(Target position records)
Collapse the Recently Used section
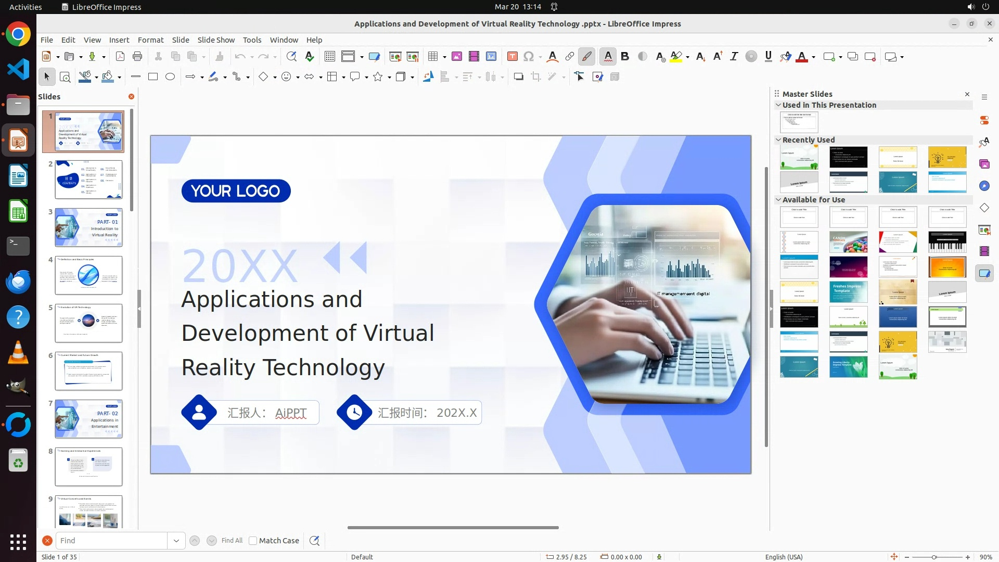 pyautogui.click(x=778, y=140)
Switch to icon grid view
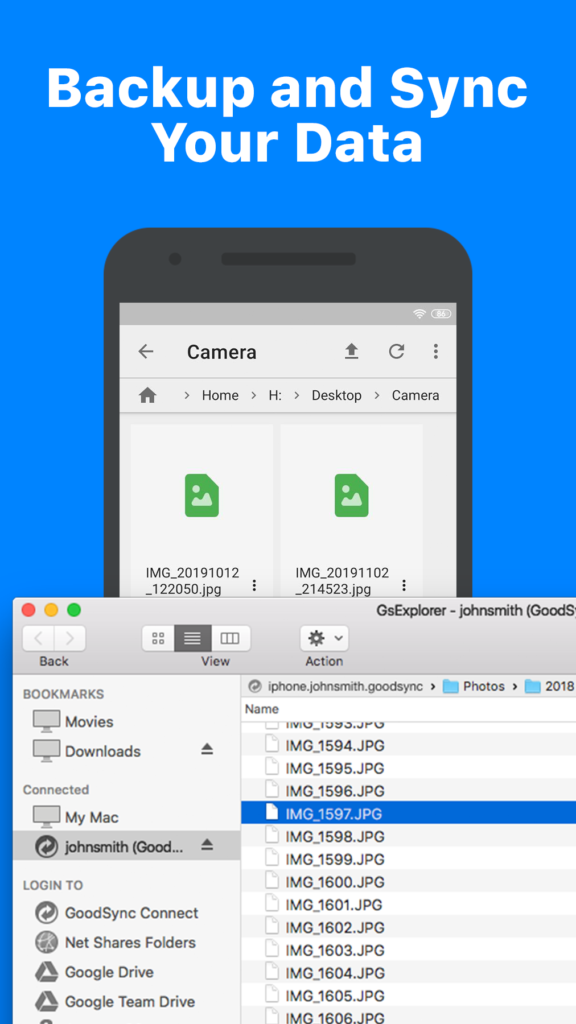 tap(158, 638)
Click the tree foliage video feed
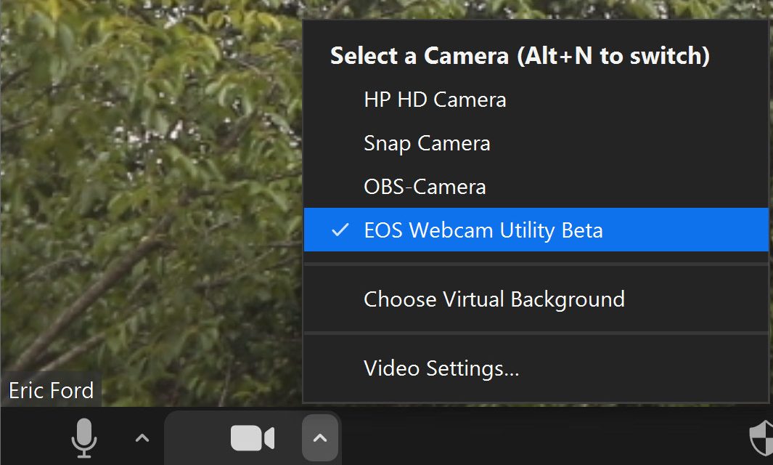The height and width of the screenshot is (465, 773). point(145,145)
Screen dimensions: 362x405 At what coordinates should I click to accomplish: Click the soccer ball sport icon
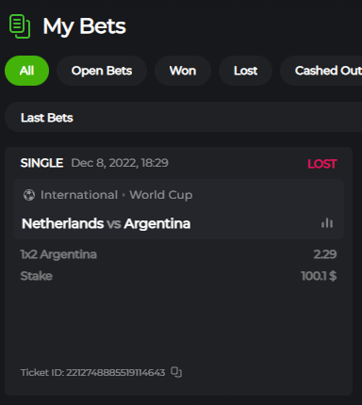point(29,195)
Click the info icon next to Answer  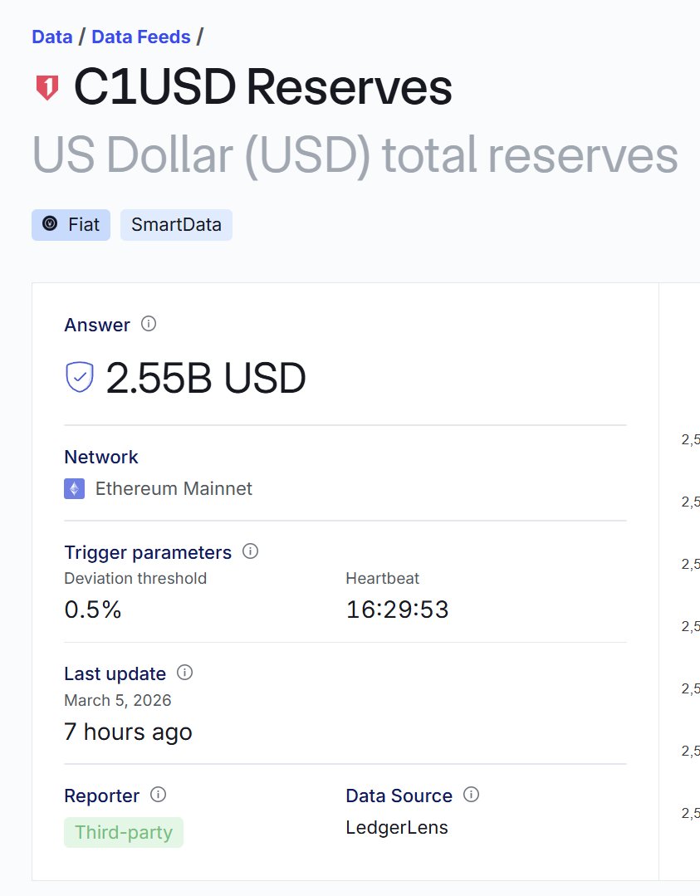point(149,324)
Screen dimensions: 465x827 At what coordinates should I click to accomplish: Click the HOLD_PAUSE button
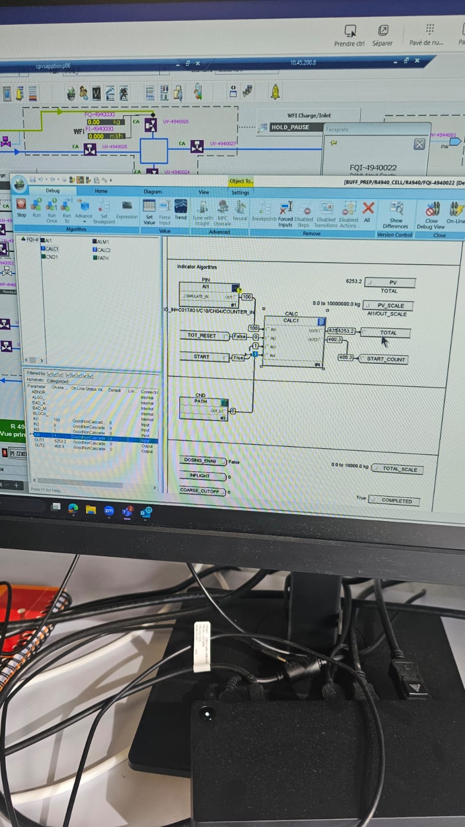pyautogui.click(x=290, y=127)
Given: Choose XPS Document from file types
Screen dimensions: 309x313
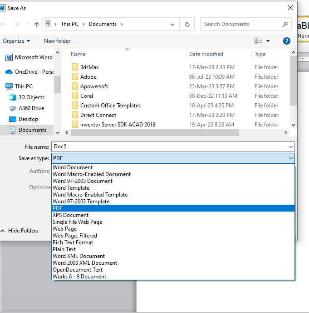Looking at the screenshot, I should tap(70, 215).
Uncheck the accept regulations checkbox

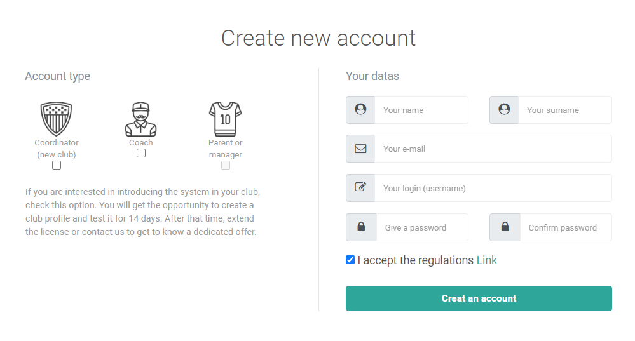(350, 260)
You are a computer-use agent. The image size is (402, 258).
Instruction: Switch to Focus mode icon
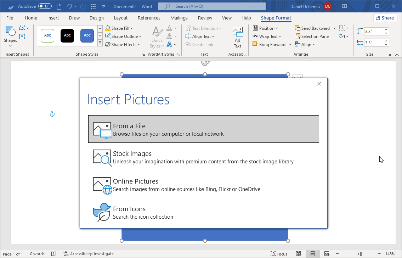pyautogui.click(x=273, y=254)
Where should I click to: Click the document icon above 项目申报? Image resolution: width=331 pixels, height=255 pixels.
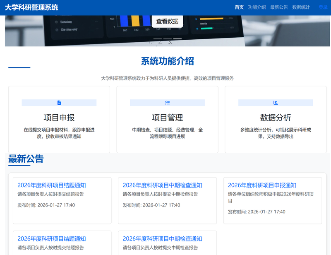tap(59, 103)
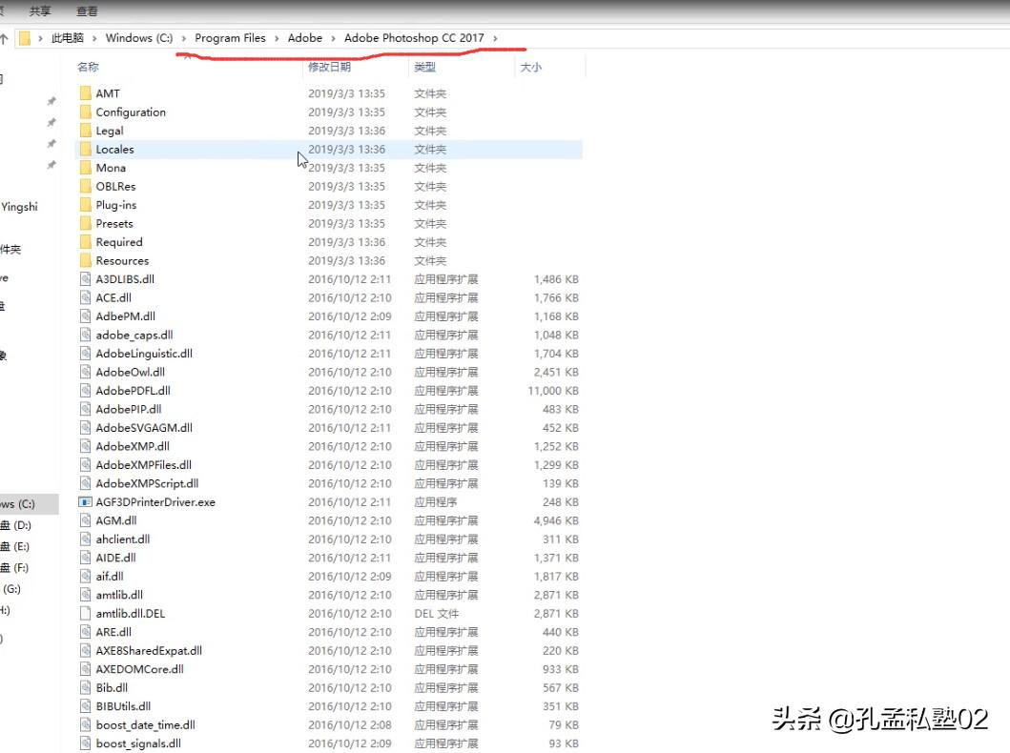Select the A3DLIBS.dll file icon

pos(85,279)
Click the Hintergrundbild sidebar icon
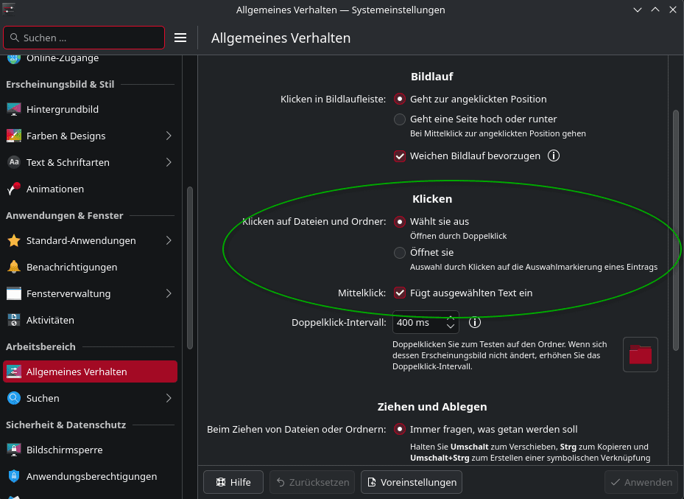The height and width of the screenshot is (499, 684). [14, 109]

-- Work required --
Copy out everything from the line containing "Screen dimensions: 465x827" down to the line containing "pyautogui.click(x=273, y=254)", keeping each line as it appears, and leave the pictures out.

-- Correct output --
Screen dimensions: 465x827 At what coordinates should I click to accomplish: Click the HOLD_PAUSE button
pyautogui.click(x=290, y=127)
Given: Choose XPS Document from file types
Screen dimensions: 309x313
Looking at the screenshot, I should tap(70, 215).
Uncheck the accept regulations checkbox

(350, 260)
You are a computer-use agent. The image size is (402, 258).
Instruction: Switch to Focus mode icon
pyautogui.click(x=273, y=254)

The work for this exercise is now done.